When Alan Rubenfeld chronicled “The Super Traders” in 1992, the New York Stock Exchange was celebrating its 200th anniversary.
Back then, it handled 82 percent of the volume in this nation’s equities trading, when 407 million shares was an average day. Its chairman and chief executive was William H. Donaldson, a co-founder of Donaldson, Lufkin, Jenrette. That is one of many investment banks that has passed from the scene today.
In the intervening two decades, Regulation National Market System and Regulation Alternative Trading System have taken root.
The NYSE is now just one of 13 national exchanges, handling just 11 percent of all equities trading in February.

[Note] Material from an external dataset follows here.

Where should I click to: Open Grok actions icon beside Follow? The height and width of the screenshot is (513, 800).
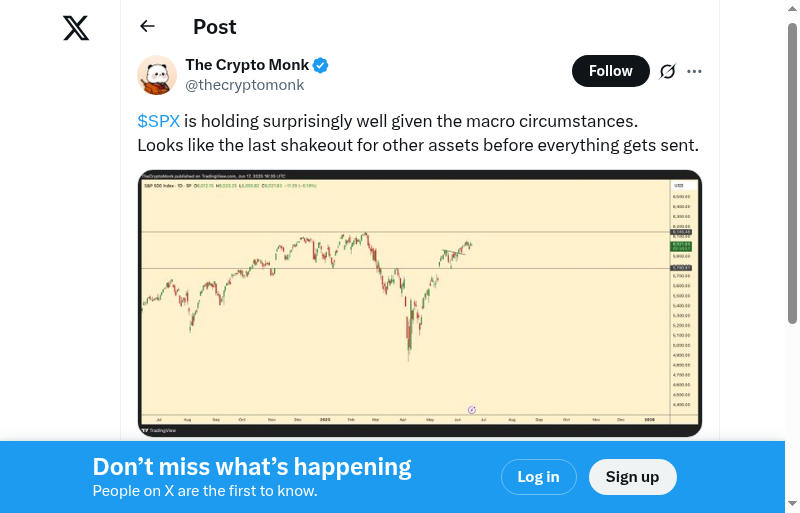[x=668, y=71]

The biggest exchange? The Nasdaq Stock Market, started in 1971 by the National Association of Securities Dealers as an automated system for handling quotes. The successor to the over-the-counter system of trading stocks now handles 15.8 percent of trading.

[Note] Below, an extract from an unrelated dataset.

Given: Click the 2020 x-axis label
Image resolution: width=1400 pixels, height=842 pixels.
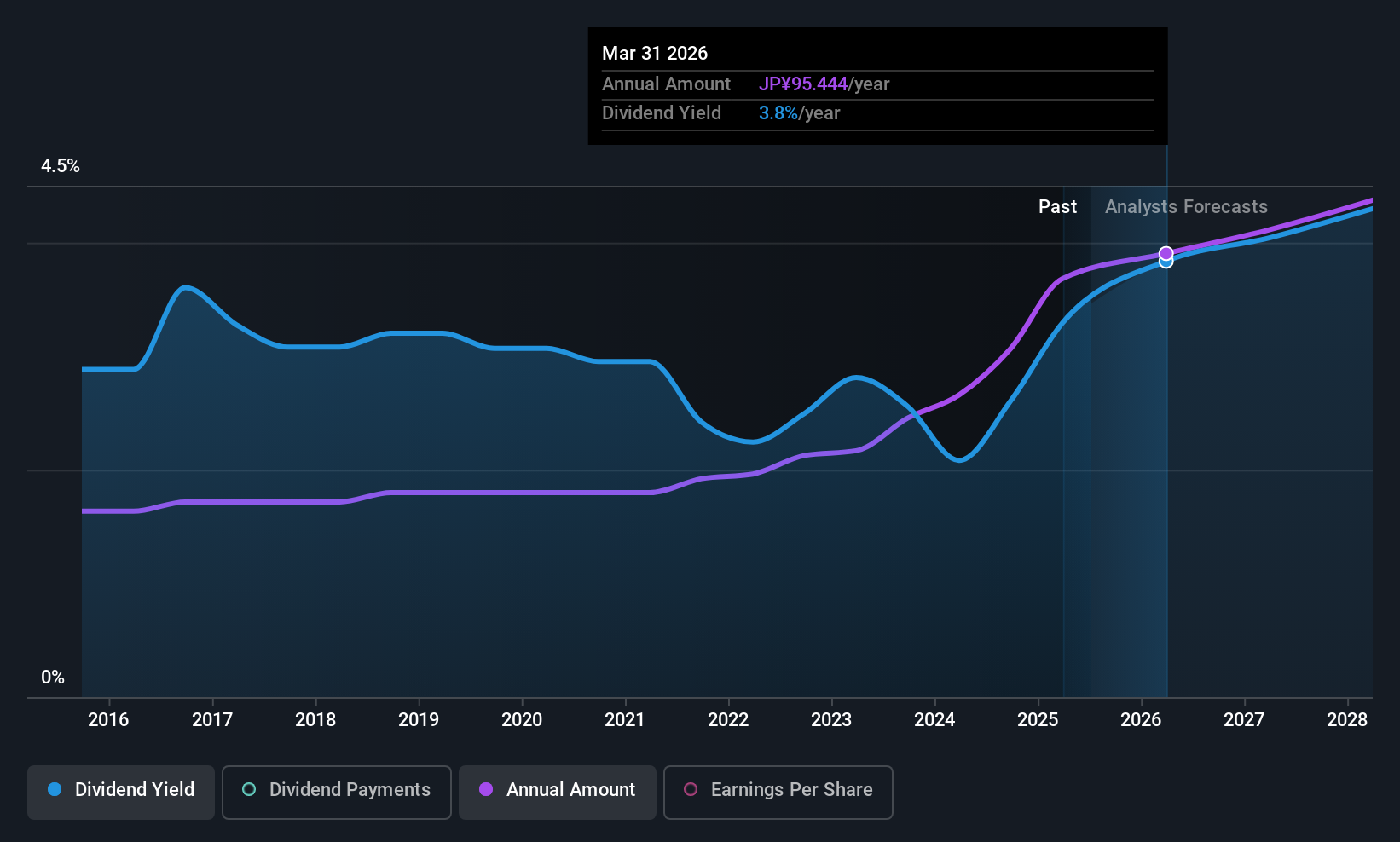Looking at the screenshot, I should coord(522,720).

But there are 11 other national exchanges now, and one that is not yet eight years old, the BATS Exchange, is close to the NYSE. The infant electronic exchange handles more than 9 percent of all trading.
This is not all that has changed, of course. Now part of the everyday lexicon and market reality are dark pools, internalization of orders by brokers, something called the Volatility Index, algorithms, microseconds, low latency.

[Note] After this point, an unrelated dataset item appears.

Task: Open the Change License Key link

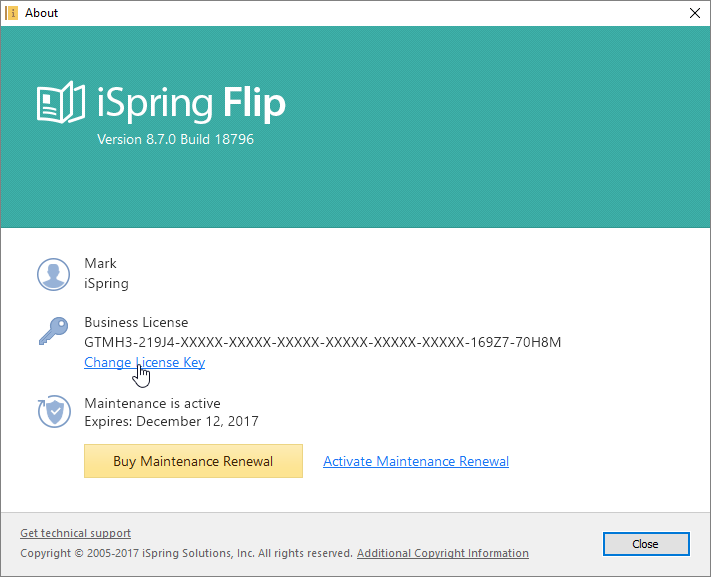Action: click(x=145, y=362)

Back then, the Dow Jones Industrial Average was pushing 3,300. Now, it’s past 14,400. The S&P500? 435 then, now past 1,500. The value of trading? $10 billion a day then, $114 billion a day now. And 33 percent or so of all trading happens off exchanges.
So, in this issue, we’ve gone back to check in with the Super Traders profiled by Rubenfeld two decades ago. You will get their individual perspectives on the changes wrought by the intervening two decades.
Sure, as Jay Mangan, then head of equity trading at Citibank, puts it, “once a trader, always a trader.”
Now, technology has led to the kind of “high-volume trading” that former Bear Stearns chairman Alan C. “Ace” Greenberg says means “I can get in and out of positions with unbelievable ease.”
Even if what Joseph Schumpeter used to call “creative destruction” and other factors mean that Bear Stearns, Lehman Brothers, Smith Barney and other names from 20 years ago are also gone.